Many of the articles on the passing of Steve Jobs highlighted his Stanford commencement speech and his gift for storytelling.
I raked the media coverage to see if anyone actually focused on his communications expertise.
A few did with the best one ironically coming from MIT’s media property, Technology Review.
David Zax penned a post simply titled, “Steve Jobs, Storyteller” which kicks off:
Among the many things that made Steve Jobs, who died yesterday, a genius was the fact that he was, at heart, a storyteller.
Later, Zax resurrects his 1985 interview in Playboy that I’d forgotten about.
Check out these words from more than 25 years ago:
He is on a mission, preaching the Gospel of salvation through the personal computer, preferably one manufactured by Apple.

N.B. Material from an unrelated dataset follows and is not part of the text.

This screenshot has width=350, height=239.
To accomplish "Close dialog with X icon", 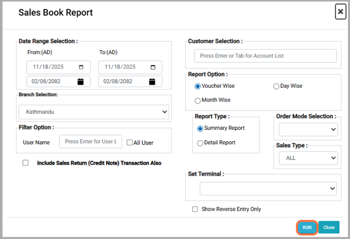I will (340, 12).
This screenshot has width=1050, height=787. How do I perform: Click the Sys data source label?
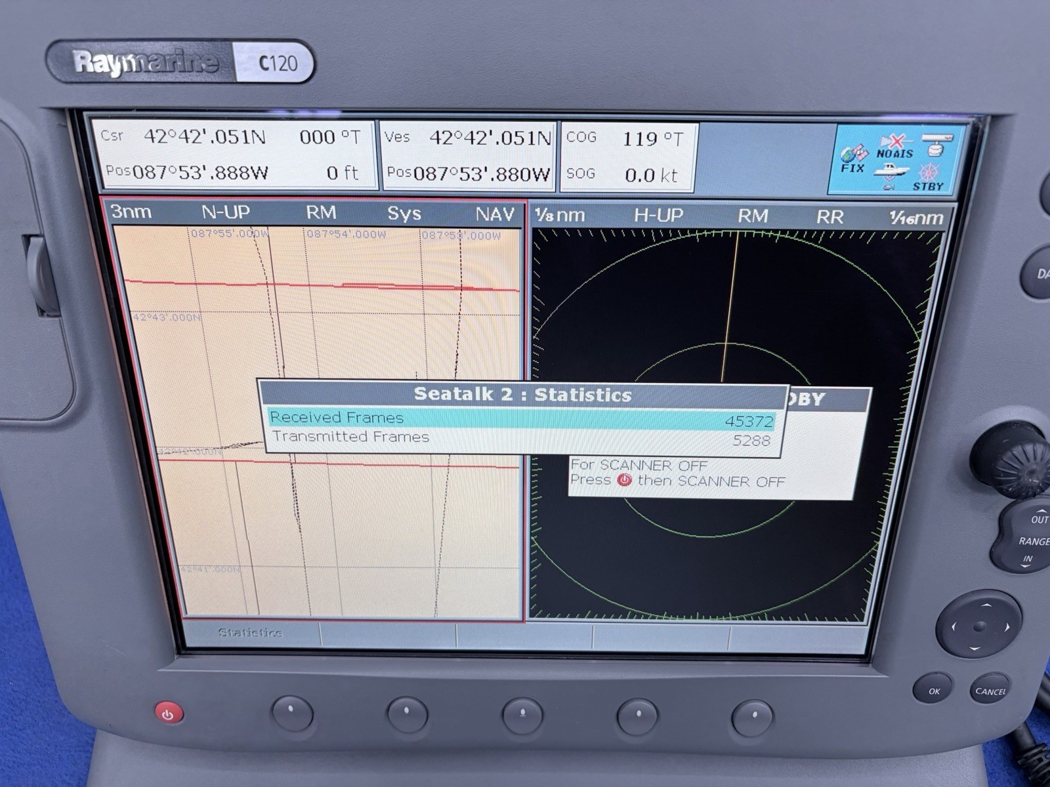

He is an engaging pitchman and never loses an opportunity to sell his products, eloquently describing a time when computers will be as common as kitchen appliances and as revolutionary in their impact as the telephone or the internal-combustion engine.
What struck me reading this passage is he maintained this intensity for 25 plus years.
I think this quality often gets overlooked when it comes to storytelling in business.
And as discussed before, he consciously created scarcity as a technique to build drama.
But his intense care – “preaching the Gospel of salvation through the personal computer” – more than any quality explains how he did it.